To date there has been no systematic study of the relationship between individuals’ opinions of different institutions and their perceptions of world affairs. This article tries to fill this gap by using a large cross-country data set comprising nine EU members and seven Asian nations and instrumental variable bivariate probit regression analysis. Controlling for a host of factors, the article shows that individuals’ confidence in multilateral institutions affects their perceptions of whether or not their country is being treated fairly in international affairs. This finding expands upon both theoretical work on multilateral institutions that has focused on state actors’ rationale for engaging in multilateral cooperation and empirical work that has treated confidence in multilateral institutions as a dependent variable.

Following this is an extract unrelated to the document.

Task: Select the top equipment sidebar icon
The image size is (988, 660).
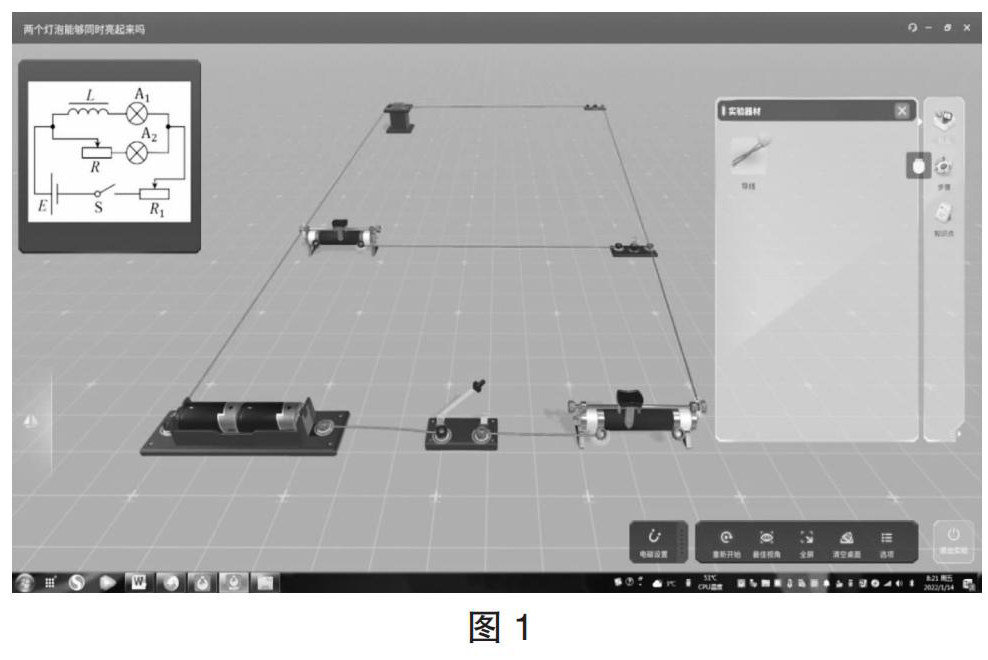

The article also shows that individuals’ confidence in different international organizations has undifferentiated effects on their perceptions of whether or not their country is being treated fairly in international affairs, though individuals more knowledgeable about international affairs exhibit slightly different attitudes. Finally, the article demonstrates significant differences in opinion across Europe and Asia.

Abstract

Aucune étude systématique n’a, à ce jour, été menée sur le lien entre les opinions des individus concernant les différentes institutions et leurs perceptions des affaires mondiales. Cet article tente de combler cette lacune en utilisant un vaste ensemble de données transnationales concernant neuf pays membres de l’UE et sept nations d’Asie, et en estimant un modèle probit bivarié à variables instrumentales. Tout en contrôlant un ensemble de facteurs, cette étude montre que la confiance des individus dans les institutions multilatérales joue sur leurs perceptions du traitement plus ou moins équitable accordé à leur pays, dans le cadre des affaires internationales. Ce constat s’appuie sur des travaux théoriques sur les institutions multilatérales rendant compte de la logique sous jacente à l’engagement des acteurs d’État dans la coopération multilatérale, ainsi que des études empiriques qui traitent la confiance dans les institutions multilatérales comme une variable dépendante. L’article montre également que la confiance des individus dans différentes organisations internationales joue de manière indifférenciée sur leurs perceptions du traitement plus ou moins équitable accordé à leur pays dans le cadre des affaires internationales, et ceci bien que l’on constate des positions légèrement différentes parmi les individus ayant une meilleure connaissance des affaires internationales. Enfin, l’article montre des différences significatives d’opinion dans les pays d'Europe et d’Asie.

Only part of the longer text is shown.